Figure 7. Linear Mixed Effects Model Results – (A) The effect of prior Nov-current May average minimum monthly temperatures (Tmin_novMAY) increases with latitude. (B) The effect of total summer precipitation increases with increasing basal area of sampled forests. The latitude × tmin effect shown corresponds to basal area of 50m2/ha, which is the midpoint value of 11 populations with measured basal area.
The effect of summer precipitation was positively modified by stand density (p < 0.01), making tree growth more sensitive to precipitation with increasing stand density (Figure 7). In this case, total summer precipitation had a positive effect on tree growth for the range of conditions considered except at the lowest stand densities where the effect was neutral. Two of the fixed effects, total summer precipitation and average summer maximum monthly temperature, were insignificant when only fixed effects were considered. However, allowing for varying slopes for different sites for the explanatory variables considered (i.e., our final model with fixed and random effects) showed that all of these variables were significantly related (p < 0.05) (Table 2). Fixed effects represent the mean response for Chamaecyparis thyoides along our entire gradient. Thus, the lack of significance in the fixed effects of total summer precipitation and average summer maximum monthly temperature was due to the higher variability of population-level growth response along the gradient for those two effects as shown by the random effects (see next paragraph). Overall the model showed a marginal R2 of 0.12 (considering fixed effects only) and a conditional R2 of 0.47 (considering fixed and random effects). Residuals for this model showed no departure from the assumption of normally distributed error with homogenous variance.
The use of random effects in our model as intercept and slopes allows us to estimate the importance of the variability within a population and among trees. The standard deviation of the random effects can be compared with the parameter estimates of the fixed effects in order to estimate the variability of response between different levels of hierarchy, trees or populations. Standard deviation of the random effect for all three climate variables for this analysis at tree level (<0.0005) was much lower compared to standard deviation for the random effects for populations (>0.018) (Table 2). Comparing models with random effects for sites only or for sites and trees using a log-likelihood ratio chi-squared test showed no support for the inclusion of tree random effects.

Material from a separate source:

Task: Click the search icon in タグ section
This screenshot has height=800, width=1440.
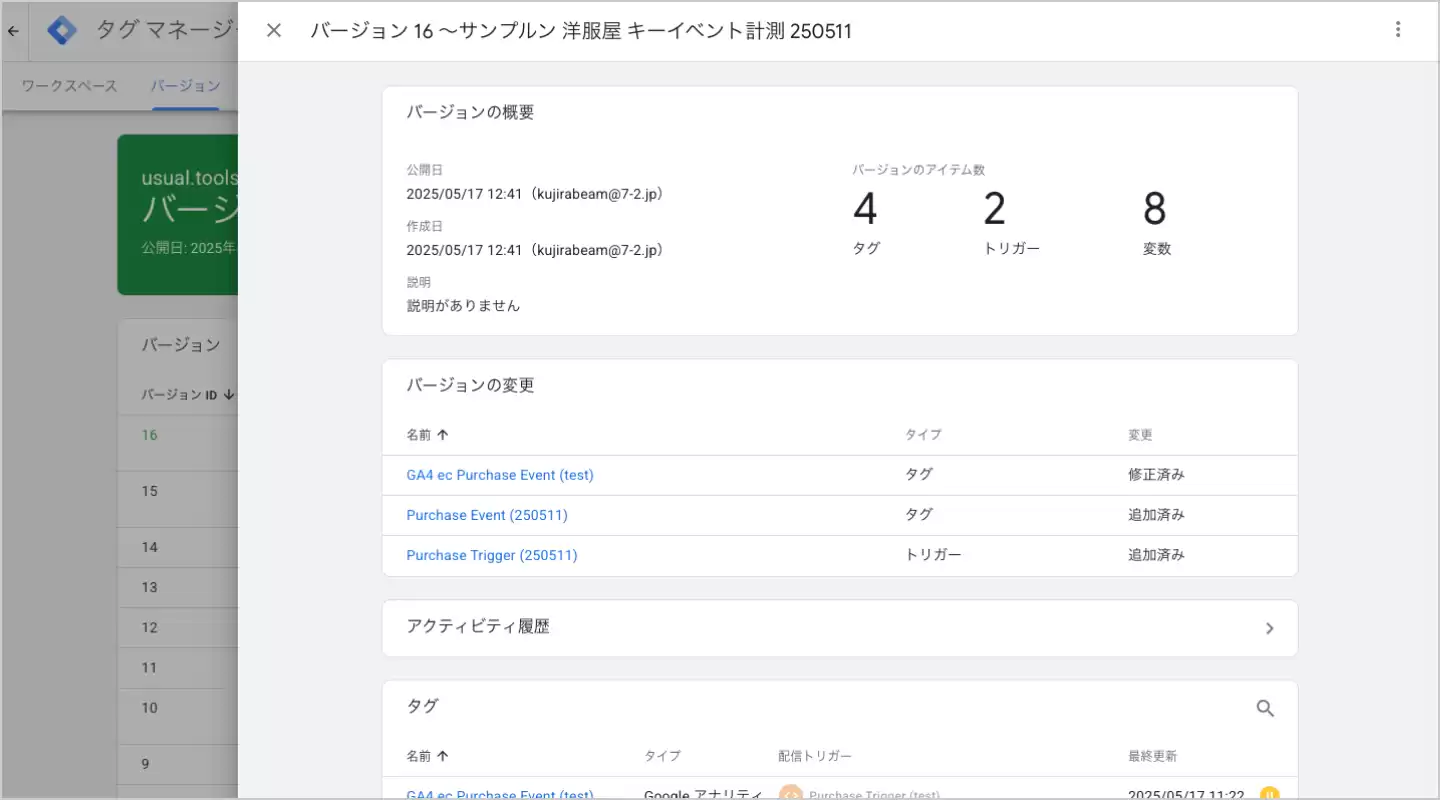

These results indicate a higher inter- than intra-population variability in climate response. In fact, standard deviations for random effect for total summer precipitation and average summer maximum monthly temperature were larger than the corresponding fixed effects in line with the large spread of correlation coefficients for all three regions combined (Figures 5, 6 and Supplementary Figures S6–S8).

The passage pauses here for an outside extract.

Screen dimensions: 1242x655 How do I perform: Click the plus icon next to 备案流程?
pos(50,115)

The standard deviation for the random effect prior November through current May minimum monthly temperatures compared to its fixed effect was lower than for the other two climate variables. Adding the interaction between prior November through current May minimum monthly temperatures and latitude reduces the variability associated with population response because part of that variability is related to latitude in the model. In contrast, the interaction between stand density and total summer precipitation seemed to only explain a small part of the variability in the response to total summer precipitation, suggesting that other environmental variables that we were unable to test (soil depth, stand topography, etc.) might be responsible for the different responses. The full final model can be found in Supplementary Material.
Discussion
Synthesizing six decades of climate-growth dynamics in 18 Chamaecyparis thyoides populations across its contiguous distribution using our vulnerability framework allowed us to address two broad questions: (Q1) “How do Chamaecyparis thyoides populations respond to climate across its latitudinal range?” and, (Q2) “Does the synchrony in tree-level response to climate in Chamaecyparis thyoides change over space?” Regarding (Q1), we found that the growth of trees in northern populations was most limited by cooler temperatures during the non-growing season and early in the growing season, but that trees in the central populations of our study network had stronger positive correlations to precipitation and negative correlations to maximum temperatures during the growing season (Figures 4–6 and Supplementary Figures S3, S4).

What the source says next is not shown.